CPM backed farmers organizations alleged
A large number of commission agents of the unregulated markets were fleecing the small and marginal growers by selling the apple of less than 60 mm size at 40 percent less than the other fruit. This is illegal as per the rules of the regulated market and moreover fruit in the retail market is not sold by size but by weight. The commission agents are taking advantage of the smaller size of fruit to loot the farmers
Seb Utpadak Sangh has blamed Govt for not providing any services or benefits to the farmers but at the same time increasing the amount of different kinds of taxes imposed on the apple export and its marketing. The one percent marketing fee imposed on apple is unacceptable which was neither logical nor justified. Till last year only Rs. 2/- per box was being imposed which now has been increased many fold apart from this the govt. has also more than doubled the Tax being imposed at the Parwanoo barrier to Rs. 5/- per box (Certain goods carried by road)
They have also accused the Govt. of serving the interest of the commission agents. It is under their pressure the Govt failed to introduce a standardized 20 kg packing and implement law for penalizing the commission agents who compel and allure farmers to pack over weight fruit in cartons weighing beyond the international standard weight of 20 kg packing. Rakesh Singh also lambasted at the decision of increasing 15 percent hike in the freight charges. He alleged that this goes to the advantage of the Truck operators lobby.
Seb Utpadak Sangh has also said that as per an analytical study of the data available from the Directorate General of Commercial Intelligence and Statistics (DGCIS) on the import of apple reveals that once the 52 percent import duty on apple is withdrawn, and thus it’ll adversely impacted the apple business of state and virtually collapse in the coming time.
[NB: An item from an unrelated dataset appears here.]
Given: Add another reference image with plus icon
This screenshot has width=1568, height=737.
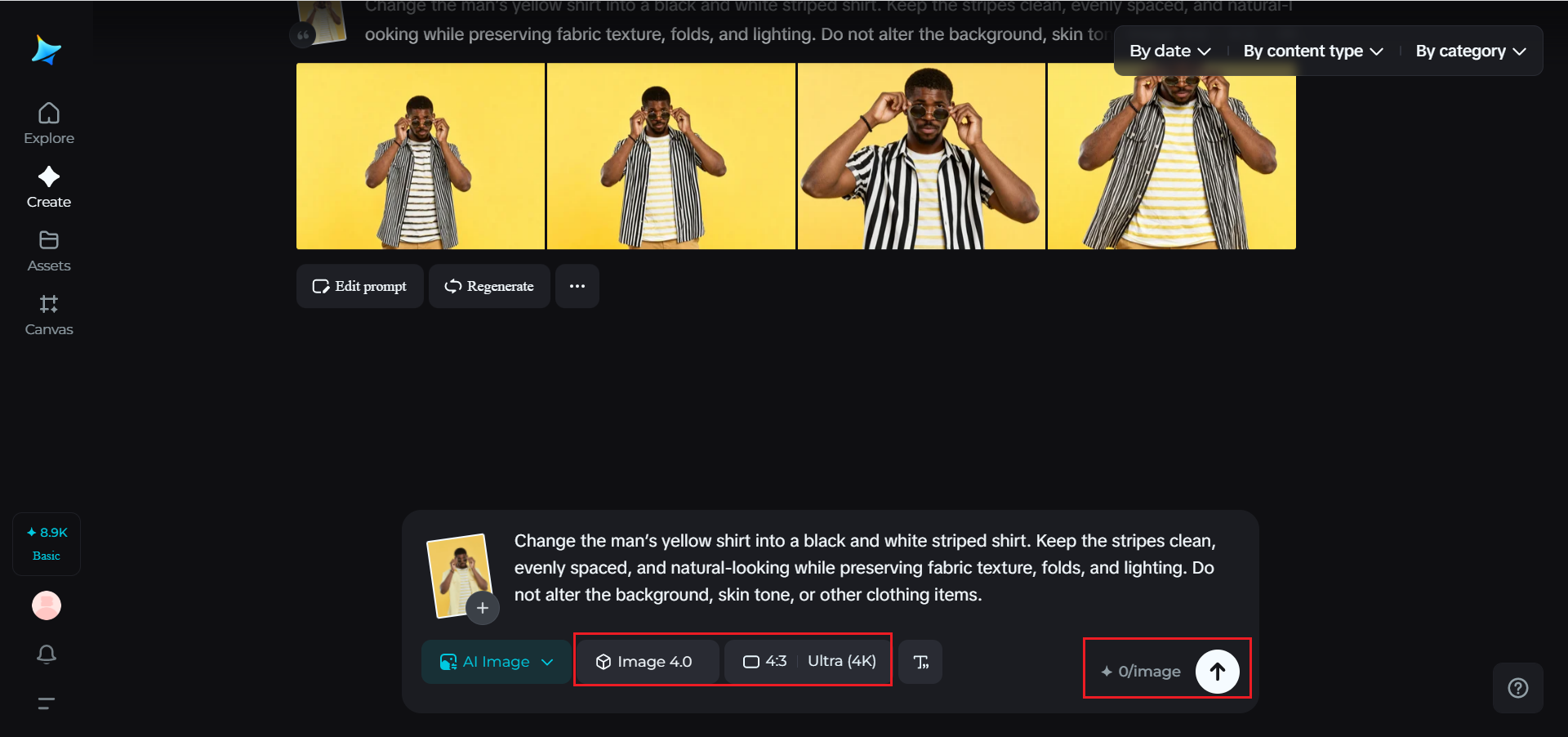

Sangh also accused that the Horticulture Deptt. of state has failed to disperse subsidies on agriculture equipment including anti- hail nets since the financial year 2009-2010 amounting to more than 40 crores of rupees. The govt. has the tendency only to take but as far as giving was concerned the concessions were given to the corporate houses under the garb of incentives, Sangh alleged.
Seb Utpadak Sangh and Himachal Kisan Sabha also blamed government for checking on import of apples from other countries. The farmers organizations stated that in 2012-13, 9,96,310 boxes of apple were imported the major consignment coming from China and USA, each importing 3,87,800 and 3,35,295 boxes respectively. Iran which was importing only 930 boxes in 2011-12 increased its import to 27,885 in 2012-13 by misusing the South Asian Free Trade Agreement (SAFTA) though it was a non SAFTA country but it chose the Afghanistan route for the import of the fruit. The increase has been 28 times more in quantity, they alleged. They feared that if China and USA who were the major producers of apple fruit in the world increase their import by 28 times the quantum of boxes of just these two countries would amount to 2.02 crores boxes (50 % of the production of Himachal Pradesh). Farmer organizations have accused government for failing to prevent the illegal import of apple that was hitting state farmers hard and also the Govt of India as there was evasion of import duty to the state exchequer.
The two organizations have asked the Govt to address the concerns of the apple farmers failing which the farmers will launch infinite protests in the state.